Kigali—On Thursday, November 12, the United States donated more than 200 million Rwandan francs worth of medical supplies to Rwanda to protect doctors, nurses, other medical workers, and their patients from COVID-19. U.S. Ambassador Peter H. Vrooman led a handover of a portion of the supplies at Nyamata Hospital, delivering boxes of N95 and surgical masks, surgical and non-surgical gloves, and gumboots.
The new protective medical supplies were funded by the U.S. Department of Defense and handed over to the USAID Ingobyi Project, which works with the Ministry of Health in Rwandan district hospitals, health centers, and at the community level.
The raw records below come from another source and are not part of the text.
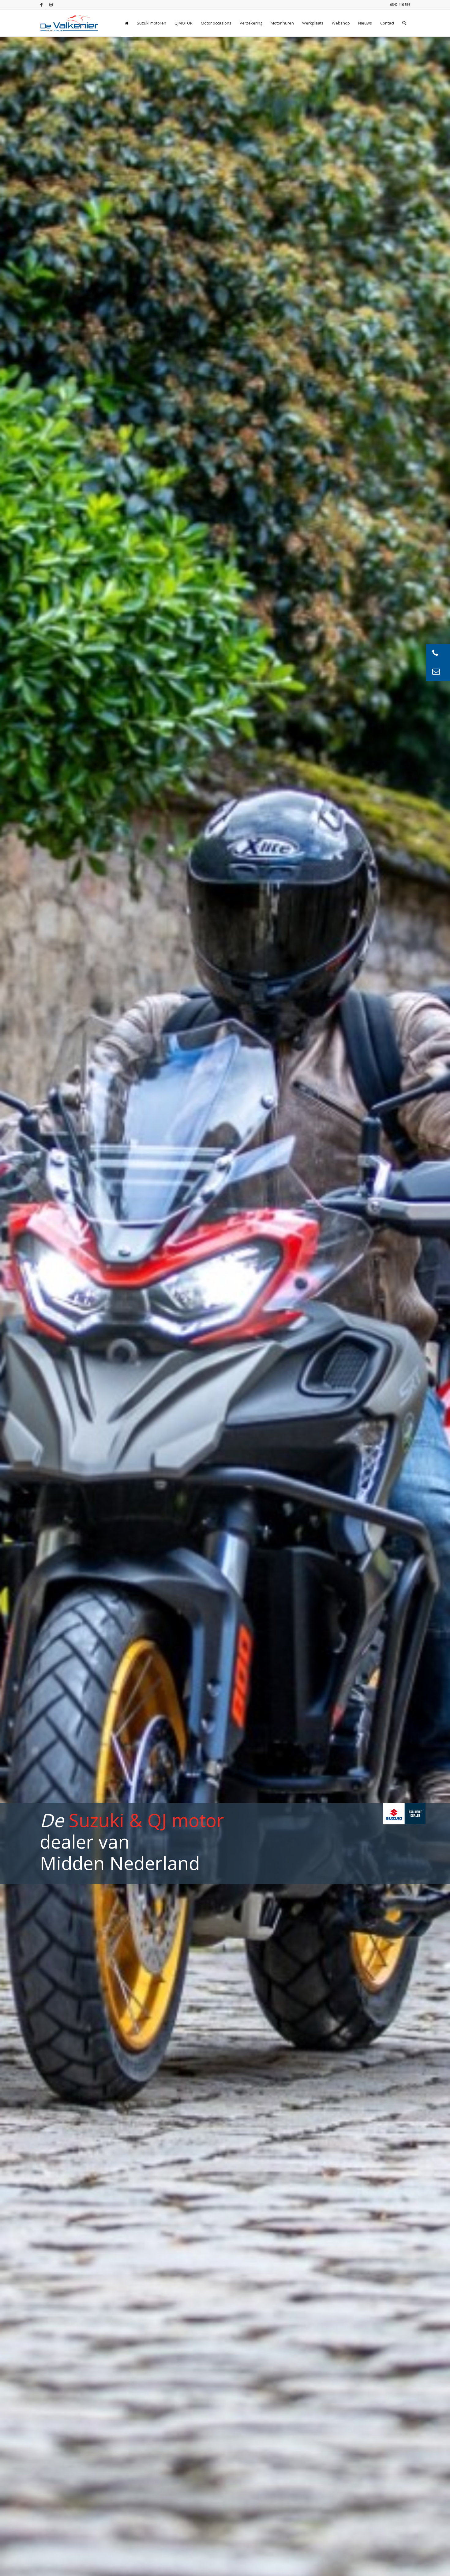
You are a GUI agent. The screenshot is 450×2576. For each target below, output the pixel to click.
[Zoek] (404, 22)
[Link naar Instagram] (50, 4)
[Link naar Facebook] (41, 4)
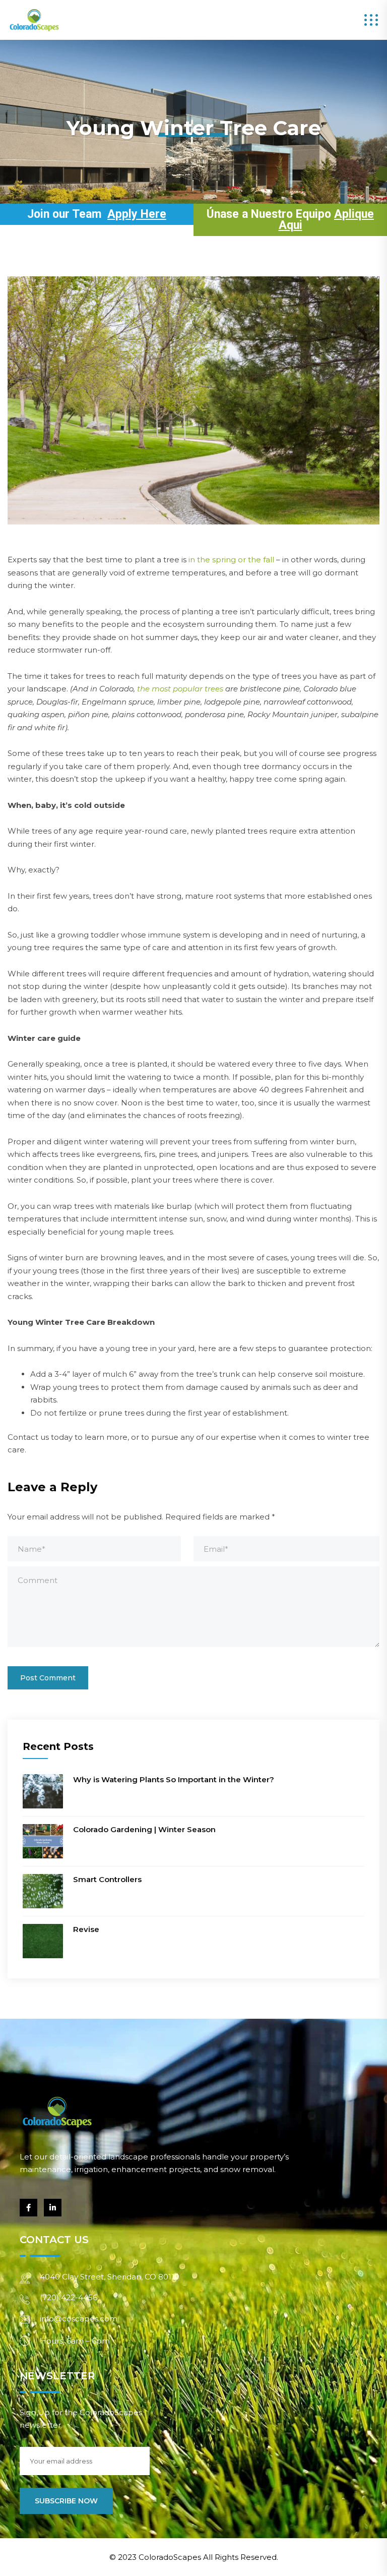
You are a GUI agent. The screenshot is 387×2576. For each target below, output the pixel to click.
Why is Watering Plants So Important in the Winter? (173, 1779)
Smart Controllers (107, 1879)
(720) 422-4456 (68, 2297)
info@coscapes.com (78, 2318)
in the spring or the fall (231, 559)
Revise (86, 1929)
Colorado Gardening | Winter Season (144, 1829)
The supplies, known collectively as Personal Protective Equipment — or PPE — are critical for Rwanda’s frontline healthcare workers to stop the spread of COVID-19. The PPE allow healthcare workers to protect themselves and their patients, including those who need routine or emergency medical care during the global COVID-19 pandemic.
The handover event took place at the Nyamata Hospital in Bugesera district, one of eight hospitals where USAID has funded isolation units designed to treat patients with highly infectious diseases like COVID-19.
Ambassador Vrooman was joined at the event by the Ministry of Health’s Director General of Clinical and Public Health Services, Dr. Zuberi Muvunyi, as well as Nyamata Hospital officials and representatives from USAID Ingobyi, USAID Rwanda, and the U.S. Department of Defense.
The donation was supported by the U.S. Department of Defense’s Overseas Humanitarian Disaster Assistance and Civic Aid (U.S. OHDACA) funding. This funding is a unique humanitarian assistance program that builds Rwanda’s Ministry of Heath effectiveness to prepare and respond to COVID-19. U.S. OHDACA funding to Rwanda demonstrates and advances the strong U.S. commitment to health in Rwanda.
Today’s U.S. donation of medical supplies is part of the more than 11 billion Rwandan Francs that the United States has contributed to the COVID-19 response in Rwanda. This support includes the construction of handwashing stations in districts across Rwanda; support for public communications to fight COVID-19; vehicles to support contact tracing; medical equipment such as 100 state-of-the-art ventilators, patient monitors, hospital beds, and intensive care units; and other medical supplies such as biohazard bags, alcohol, hand washing soap, and personal protective equipment.